Given a model represented in morphir-ir.json
, you can generate a TypeScript
representation by running:
morphir-elm gen --input morphir-ir.json --output ./generated --target=TypeScript
Note that at present only the types are converted. Data values and functions are not.
You can generate a TypeScript representation of the Morphir IR itself by running this in the morphir-elm repo:
morphir-elm make ./morphir-make --types-only
morphir-elm gen --input=morphir-ir.json --output=./generated --target=TypeScript
The TypeScript backend outputs a top-level module per package, which your own code should import. The namespaces correspond with the package and module names in the IR. Only namespaces and symbols marked as public will be exported in the TypeScript API.
For example, you can use the IR
types from the Morphir
package like this:
import { Morphir } from './generated/Morphir'
const myName: Morphir.IR.Name.Name = ["this", "is", "a", "great", "name"]
Internally the types map to TypeScript type definitions. This is how a Morphir
IR Name
would be represented in generated/morphir/ir/Name.ts
:
export type Name = Array<string>
You benefit from all the usual TypeScript type checking. For example, a Path must be a list of Name instances, so this example will raise an error:
import { Morphir } from './generated/Morphir'
const myName: Morphir.IR.Path.Path = "This is the wrong type."
You should see this message when compiling:
test.ts:3:7 - error TS2322: Type 'string' is not assignable to type 'Path'.
Most Morphir types correspond directly to JavaScript types. The JSON mapping gives a useful reference. There are some special cases, which are documented below.
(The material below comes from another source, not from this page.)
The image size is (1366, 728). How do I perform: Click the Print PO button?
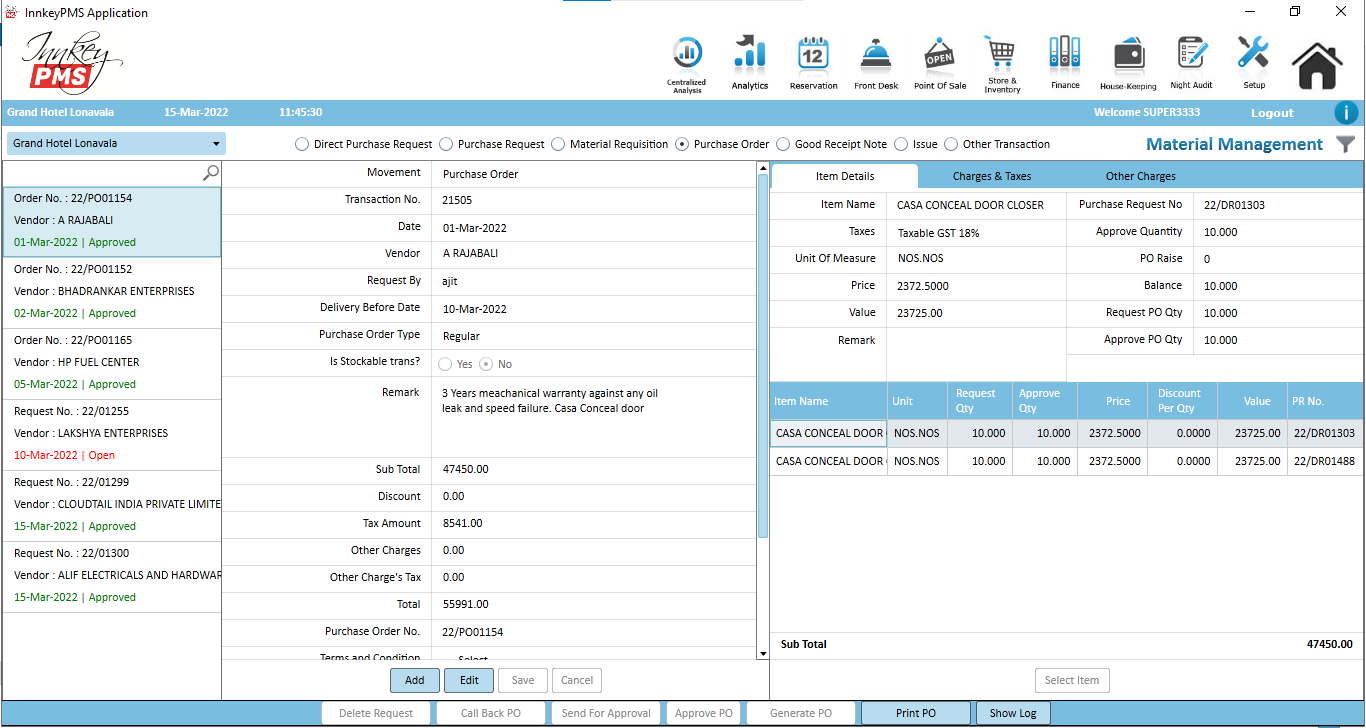(916, 713)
A Morphir.SDK.Dict.Dict K V
maps to a TypeScript Map<K,V>
.
We follow the example "Tagged Union Types in TypeScript" to implement custom types.
Each type variant is a TypeScript interface
, with a kind
and maybe some
fields. The fields names are defined in the IR, and if you used morphir-elm
make to build the IR then the names will follow the pattern arg1
, arg2
,
arg3
and so on.
Constructor functions are provided for these. Here's an example using the
Morphir IR Value
custom type, creating an instance of its Reference
variant:
import { Morphir } from './generated/Morphir'
const exampleFQName: Morphir.IR.FQName.FQName = [[], [[]], ["excellent", "name"]];
type AttrType = [];
let myReference = new Morphir.IR.Value.Reference<AttrType>([], exampleFQName);
Calling the constructor function is equivalent to manually constructing an object and setting the relevant properties:
let myReference: Morphir.IR.Value.Reference<AttrType> = {
kind: "Reference",
arg1: [],
arg2: exampleFQName,
}
Constructor functions are only provided for custom types.
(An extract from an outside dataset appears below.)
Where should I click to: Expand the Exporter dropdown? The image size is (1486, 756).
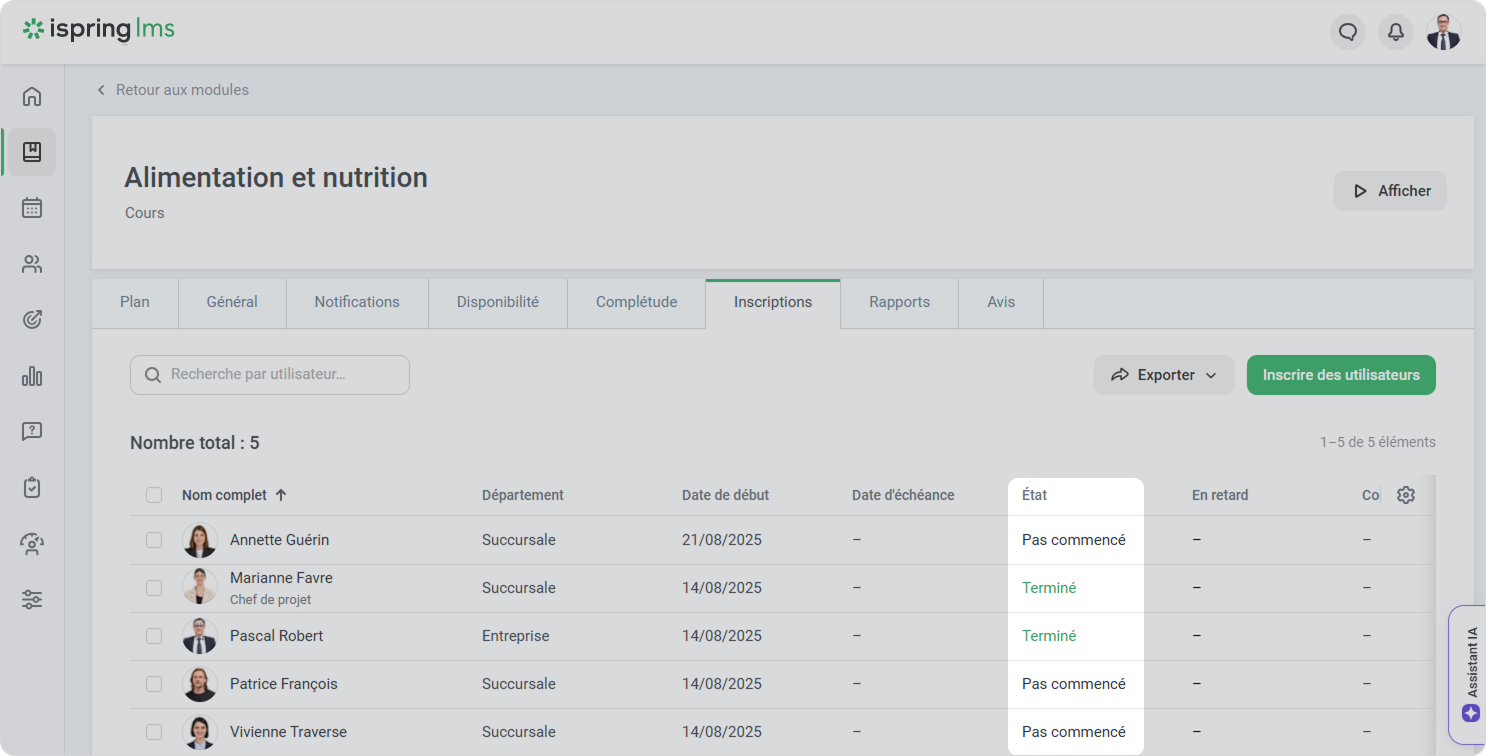tap(1163, 375)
Morphir's custom types and type aliases can use type variables. These map to TypeScript generics.
Here's an example using Morphir IR's AccessControlled
type, which is a type
alias that maps to a Record.
import { Morphir } from './generated/Morphir'
const myAccess = new Morphir.IR.AccessControlled.Public();
let myAccessControlled: Morphir.IR.AccessControlled.AccessControlled<String> = {
access: myAccess,
value: "I'm a string",
}
The generated TypeScript API includes decode
and encode
functions for each
type, used to serialize and deserialize instances of the types according to the
standard Morphir JSON mapping.
With the generated Morphir.IR API, this allows you to read entire morphir-ir.json
files
into your TypeScript program and create instances of the appropriate types. Here's how you
might do that:
import { Morphir } from './generated/Morphir'
function loadMorphirIR(text) {
let data = JSON.parse(text);
if (data['formatVersion'] != 2) {
throw "Unsupported morphir-ir.json format";
}
return Morphir.IR.Distribution.decodeDistribution(data['distribution']);
}